Work order:
Which of the lines below contain the string "user"? Copy each one.

Source data:
= = =
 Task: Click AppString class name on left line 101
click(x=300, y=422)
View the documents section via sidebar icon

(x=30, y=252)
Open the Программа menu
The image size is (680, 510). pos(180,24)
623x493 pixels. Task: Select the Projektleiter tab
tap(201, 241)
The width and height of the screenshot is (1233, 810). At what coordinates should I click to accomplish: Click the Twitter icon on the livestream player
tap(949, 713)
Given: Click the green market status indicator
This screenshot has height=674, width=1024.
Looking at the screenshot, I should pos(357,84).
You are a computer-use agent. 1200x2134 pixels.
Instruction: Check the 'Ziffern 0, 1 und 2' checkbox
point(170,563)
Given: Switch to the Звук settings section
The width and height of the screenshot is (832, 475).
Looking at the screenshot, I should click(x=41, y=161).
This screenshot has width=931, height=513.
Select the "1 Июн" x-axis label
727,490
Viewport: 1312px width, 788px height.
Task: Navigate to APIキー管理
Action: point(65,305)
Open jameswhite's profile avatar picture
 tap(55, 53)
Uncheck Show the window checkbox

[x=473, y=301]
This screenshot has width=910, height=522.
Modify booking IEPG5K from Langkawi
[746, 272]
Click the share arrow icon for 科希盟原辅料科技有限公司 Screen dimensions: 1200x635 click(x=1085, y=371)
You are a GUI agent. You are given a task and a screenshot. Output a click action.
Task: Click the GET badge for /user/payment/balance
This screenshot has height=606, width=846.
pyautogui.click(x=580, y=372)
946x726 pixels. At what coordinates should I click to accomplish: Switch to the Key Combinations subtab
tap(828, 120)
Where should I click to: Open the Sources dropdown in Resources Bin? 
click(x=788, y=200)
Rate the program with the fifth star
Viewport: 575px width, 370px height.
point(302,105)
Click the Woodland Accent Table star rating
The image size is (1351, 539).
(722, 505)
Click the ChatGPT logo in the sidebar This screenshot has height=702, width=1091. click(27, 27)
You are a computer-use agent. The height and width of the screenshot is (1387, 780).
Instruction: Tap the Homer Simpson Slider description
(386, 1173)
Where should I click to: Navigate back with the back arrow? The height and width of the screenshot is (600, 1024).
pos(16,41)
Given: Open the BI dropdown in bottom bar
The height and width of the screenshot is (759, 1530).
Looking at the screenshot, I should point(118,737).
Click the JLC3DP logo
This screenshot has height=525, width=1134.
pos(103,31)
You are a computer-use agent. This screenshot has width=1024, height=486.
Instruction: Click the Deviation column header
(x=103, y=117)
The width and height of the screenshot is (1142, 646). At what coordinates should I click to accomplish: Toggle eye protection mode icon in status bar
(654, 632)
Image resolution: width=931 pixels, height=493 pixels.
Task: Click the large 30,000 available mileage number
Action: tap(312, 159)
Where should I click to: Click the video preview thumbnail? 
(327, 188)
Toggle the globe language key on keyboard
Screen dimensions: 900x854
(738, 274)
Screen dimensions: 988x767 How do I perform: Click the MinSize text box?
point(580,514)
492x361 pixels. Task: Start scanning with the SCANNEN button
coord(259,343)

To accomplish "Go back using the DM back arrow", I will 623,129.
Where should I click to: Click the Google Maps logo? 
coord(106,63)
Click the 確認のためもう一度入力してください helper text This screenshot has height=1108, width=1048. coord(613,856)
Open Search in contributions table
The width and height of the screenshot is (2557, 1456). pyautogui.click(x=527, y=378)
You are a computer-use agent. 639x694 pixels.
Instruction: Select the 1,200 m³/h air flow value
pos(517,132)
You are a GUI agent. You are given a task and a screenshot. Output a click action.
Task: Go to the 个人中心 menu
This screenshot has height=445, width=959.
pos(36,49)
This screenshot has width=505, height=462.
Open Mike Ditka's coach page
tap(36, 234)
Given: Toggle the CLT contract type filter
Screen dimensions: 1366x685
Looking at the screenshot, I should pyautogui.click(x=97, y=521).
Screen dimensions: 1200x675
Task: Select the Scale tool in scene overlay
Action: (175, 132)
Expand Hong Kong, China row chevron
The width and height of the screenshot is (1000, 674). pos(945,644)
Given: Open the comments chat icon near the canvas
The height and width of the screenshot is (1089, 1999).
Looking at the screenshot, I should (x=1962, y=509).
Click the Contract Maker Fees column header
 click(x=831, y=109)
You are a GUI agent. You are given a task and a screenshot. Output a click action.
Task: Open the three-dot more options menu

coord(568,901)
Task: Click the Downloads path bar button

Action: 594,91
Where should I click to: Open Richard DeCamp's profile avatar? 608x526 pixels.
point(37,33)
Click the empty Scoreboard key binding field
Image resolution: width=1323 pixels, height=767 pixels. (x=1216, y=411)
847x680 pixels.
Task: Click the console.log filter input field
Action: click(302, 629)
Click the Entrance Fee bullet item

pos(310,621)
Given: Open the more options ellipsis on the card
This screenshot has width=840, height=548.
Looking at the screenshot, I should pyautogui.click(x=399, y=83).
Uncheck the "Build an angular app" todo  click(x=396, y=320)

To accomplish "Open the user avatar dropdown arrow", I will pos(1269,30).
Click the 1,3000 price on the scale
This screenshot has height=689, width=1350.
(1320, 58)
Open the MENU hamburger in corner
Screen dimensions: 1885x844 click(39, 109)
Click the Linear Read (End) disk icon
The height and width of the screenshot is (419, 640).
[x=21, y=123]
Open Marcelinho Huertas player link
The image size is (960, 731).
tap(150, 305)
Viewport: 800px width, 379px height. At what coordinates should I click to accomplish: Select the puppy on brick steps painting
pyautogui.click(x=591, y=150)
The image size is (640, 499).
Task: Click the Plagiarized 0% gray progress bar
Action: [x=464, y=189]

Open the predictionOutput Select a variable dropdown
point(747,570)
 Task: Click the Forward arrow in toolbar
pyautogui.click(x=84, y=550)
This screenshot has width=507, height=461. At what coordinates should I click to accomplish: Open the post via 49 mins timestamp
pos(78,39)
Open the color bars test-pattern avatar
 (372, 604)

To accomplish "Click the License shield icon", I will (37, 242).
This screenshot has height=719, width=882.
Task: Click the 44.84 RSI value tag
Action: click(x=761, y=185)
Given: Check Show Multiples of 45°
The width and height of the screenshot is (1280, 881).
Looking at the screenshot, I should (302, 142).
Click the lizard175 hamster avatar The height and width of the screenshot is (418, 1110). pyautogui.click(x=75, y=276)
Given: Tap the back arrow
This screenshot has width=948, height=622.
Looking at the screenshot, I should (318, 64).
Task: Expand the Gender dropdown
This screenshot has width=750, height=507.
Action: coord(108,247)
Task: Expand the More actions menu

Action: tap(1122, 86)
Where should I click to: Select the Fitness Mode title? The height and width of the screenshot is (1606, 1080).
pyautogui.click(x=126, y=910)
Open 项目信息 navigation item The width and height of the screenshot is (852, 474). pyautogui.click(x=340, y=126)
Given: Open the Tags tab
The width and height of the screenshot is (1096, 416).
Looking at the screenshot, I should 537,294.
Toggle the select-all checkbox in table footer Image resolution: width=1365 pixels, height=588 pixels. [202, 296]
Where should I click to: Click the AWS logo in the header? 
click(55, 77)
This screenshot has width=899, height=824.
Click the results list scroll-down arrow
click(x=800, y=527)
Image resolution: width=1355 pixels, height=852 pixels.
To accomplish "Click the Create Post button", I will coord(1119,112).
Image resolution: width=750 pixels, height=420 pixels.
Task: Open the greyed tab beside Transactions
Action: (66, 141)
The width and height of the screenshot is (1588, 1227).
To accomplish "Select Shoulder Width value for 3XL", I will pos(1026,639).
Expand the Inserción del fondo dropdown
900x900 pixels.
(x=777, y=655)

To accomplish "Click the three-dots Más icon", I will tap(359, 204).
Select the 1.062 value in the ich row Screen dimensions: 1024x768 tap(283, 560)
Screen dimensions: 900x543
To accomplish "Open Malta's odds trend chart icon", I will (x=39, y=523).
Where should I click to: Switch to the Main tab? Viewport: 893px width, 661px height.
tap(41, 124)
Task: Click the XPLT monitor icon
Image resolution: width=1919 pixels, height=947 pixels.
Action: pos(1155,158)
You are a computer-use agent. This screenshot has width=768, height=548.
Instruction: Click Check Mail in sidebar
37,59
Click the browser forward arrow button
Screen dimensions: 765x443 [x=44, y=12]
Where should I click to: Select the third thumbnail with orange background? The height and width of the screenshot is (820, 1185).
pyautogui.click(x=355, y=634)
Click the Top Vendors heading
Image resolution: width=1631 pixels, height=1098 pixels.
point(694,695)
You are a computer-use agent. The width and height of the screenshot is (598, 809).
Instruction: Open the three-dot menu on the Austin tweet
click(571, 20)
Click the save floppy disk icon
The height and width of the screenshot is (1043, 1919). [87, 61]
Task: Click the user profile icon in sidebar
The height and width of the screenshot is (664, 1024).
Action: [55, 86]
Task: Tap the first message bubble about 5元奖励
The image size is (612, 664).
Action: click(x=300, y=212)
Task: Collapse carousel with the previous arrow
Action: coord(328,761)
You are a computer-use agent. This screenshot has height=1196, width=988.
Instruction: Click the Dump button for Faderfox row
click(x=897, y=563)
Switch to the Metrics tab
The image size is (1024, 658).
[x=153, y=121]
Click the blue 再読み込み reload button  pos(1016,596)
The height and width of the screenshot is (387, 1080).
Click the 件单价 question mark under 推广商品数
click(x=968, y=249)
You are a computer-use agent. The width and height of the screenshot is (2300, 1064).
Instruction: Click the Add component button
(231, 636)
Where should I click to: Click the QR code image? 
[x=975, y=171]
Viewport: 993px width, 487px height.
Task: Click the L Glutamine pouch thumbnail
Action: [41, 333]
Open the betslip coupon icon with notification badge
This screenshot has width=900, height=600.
= = =
Solution to this problem:
Task: Click the GET badge for /user/payment/balance
To accomplish "Open the user avatar dropdown arrow", I will pos(1269,30).
Task: Click the user profile icon in sidebar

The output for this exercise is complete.